Cbatothinkofaname · 25/04/2019 13:42

So you’d planned to meet friend A the day before you’d planned to see friend B? I can’t see a problem tbh. It’s fine to see friends separately. Before I had my own kids, lunch with 2 friends each with a kid in tow wouldn’t have been top of my list anyway. Maybe do an evening drink thing without kids if you want to all meet together but it sounds as though the two friendships are quite separate

TheGrey1houndSpeaks · 25/04/2019 13:44

It was very rude of you to ask B if she wanted to meet up because A had cancelled and you were at a loose end.
Who does that?

Bouledeneige · 25/04/2019 13:50

I have never asked someone why I wasn't invited to something. I'm too proud so I guess friend A is pretty low if she's saying stuff like that. But she doesn't have a right to expect to be invited when you're seeing a another friend.

But I'd probably avoid telling someone they were a substitute date!

BottleOfJameson · 25/04/2019 13:54

I do think you're missing out part of your explanation. How did any of this come up? Surely in your life you've had lots of lunches and dinners that didn't include friend A. Why was all the stuff about "sparing her feelings" and having babies/TTC have anything to do with it?

HomeMadeMadness · 25/04/2019 13:59

This post doesn't make any sense. If they barely know each other how did A even know about the dinner and why did you feel the need to "spare her feelings"? Why does her TTC and you and B having babies come into it? If you were literally just having lunch with a friend why would you be thinking of inviting a totally unrelated friend and then decide against it because she was down?

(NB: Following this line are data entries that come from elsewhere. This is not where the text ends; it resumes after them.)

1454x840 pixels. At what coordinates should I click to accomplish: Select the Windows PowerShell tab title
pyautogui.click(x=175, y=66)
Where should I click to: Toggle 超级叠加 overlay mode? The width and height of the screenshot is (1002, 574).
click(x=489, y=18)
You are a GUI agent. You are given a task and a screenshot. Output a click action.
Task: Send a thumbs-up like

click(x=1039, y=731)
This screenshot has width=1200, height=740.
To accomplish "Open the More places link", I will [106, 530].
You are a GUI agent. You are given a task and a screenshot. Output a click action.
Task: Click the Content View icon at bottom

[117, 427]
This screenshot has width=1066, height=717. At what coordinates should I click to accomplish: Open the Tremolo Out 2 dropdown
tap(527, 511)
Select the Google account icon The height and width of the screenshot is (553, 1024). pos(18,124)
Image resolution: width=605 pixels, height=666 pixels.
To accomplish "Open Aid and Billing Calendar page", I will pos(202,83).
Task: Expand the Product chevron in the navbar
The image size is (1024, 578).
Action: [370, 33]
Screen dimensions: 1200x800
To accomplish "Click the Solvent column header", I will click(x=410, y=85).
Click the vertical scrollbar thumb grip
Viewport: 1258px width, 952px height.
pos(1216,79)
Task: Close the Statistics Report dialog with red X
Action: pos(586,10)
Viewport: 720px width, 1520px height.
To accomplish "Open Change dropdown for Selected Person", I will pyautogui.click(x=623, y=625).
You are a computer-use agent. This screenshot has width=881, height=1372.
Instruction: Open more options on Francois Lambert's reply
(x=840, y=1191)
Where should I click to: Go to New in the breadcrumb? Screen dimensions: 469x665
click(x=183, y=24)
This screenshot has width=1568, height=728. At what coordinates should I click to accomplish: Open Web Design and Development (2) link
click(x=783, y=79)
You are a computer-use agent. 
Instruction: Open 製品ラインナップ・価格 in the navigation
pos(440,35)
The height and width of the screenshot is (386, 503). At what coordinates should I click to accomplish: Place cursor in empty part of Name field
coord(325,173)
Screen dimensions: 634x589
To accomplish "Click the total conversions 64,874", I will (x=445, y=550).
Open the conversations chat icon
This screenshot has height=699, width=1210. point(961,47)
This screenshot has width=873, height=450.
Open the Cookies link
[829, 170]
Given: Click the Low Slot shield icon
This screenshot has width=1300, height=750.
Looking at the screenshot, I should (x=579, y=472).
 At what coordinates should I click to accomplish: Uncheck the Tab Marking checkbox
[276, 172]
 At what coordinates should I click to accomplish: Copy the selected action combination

AryaStarkWolf · 25/04/2019 14:11

No i wouldn't tell her that, it's mean and will make her feel worse. Just tell her you didn't think of it, sorry

IvanaPee · 25/04/2019 14:14

What? Confused

mummmy2017 · 25/04/2019 14:18

If you don't sort it now, you will never be able to join at have a quiet meal with B.
Just tell A that you were just catching up with B...
As said ask her if she wants too go for a meal...
If she asks about B again, just say as someone said, that it was not a party....

Snowglobes · 25/04/2019 14:22

Oh you had cancelled A the day before? So maybe she was feeling a bit low that you’d cancelled but was able to see B but then B cancelled so you re-invite A. Is that right? If so, I can see why A may be a bit put out. You have a date with A on day 1 but cancel it, a date with B on day 2 but B cancels it so you suggest day 2 to B but didn’t invite B to day 2 instead of day 1 initially as it’d be baby talk. Is this right? And then you’ve now invited A to day 2 but told her B cancelled? Regardless, it still stands that you can see them individually.

KC225 · 25/04/2019 14:23

If she asks all you have to say is 'B' is going through a bit of a rough time at them moment and just needed to talk. Don't mention you feel uncomfortable discussing babies around her.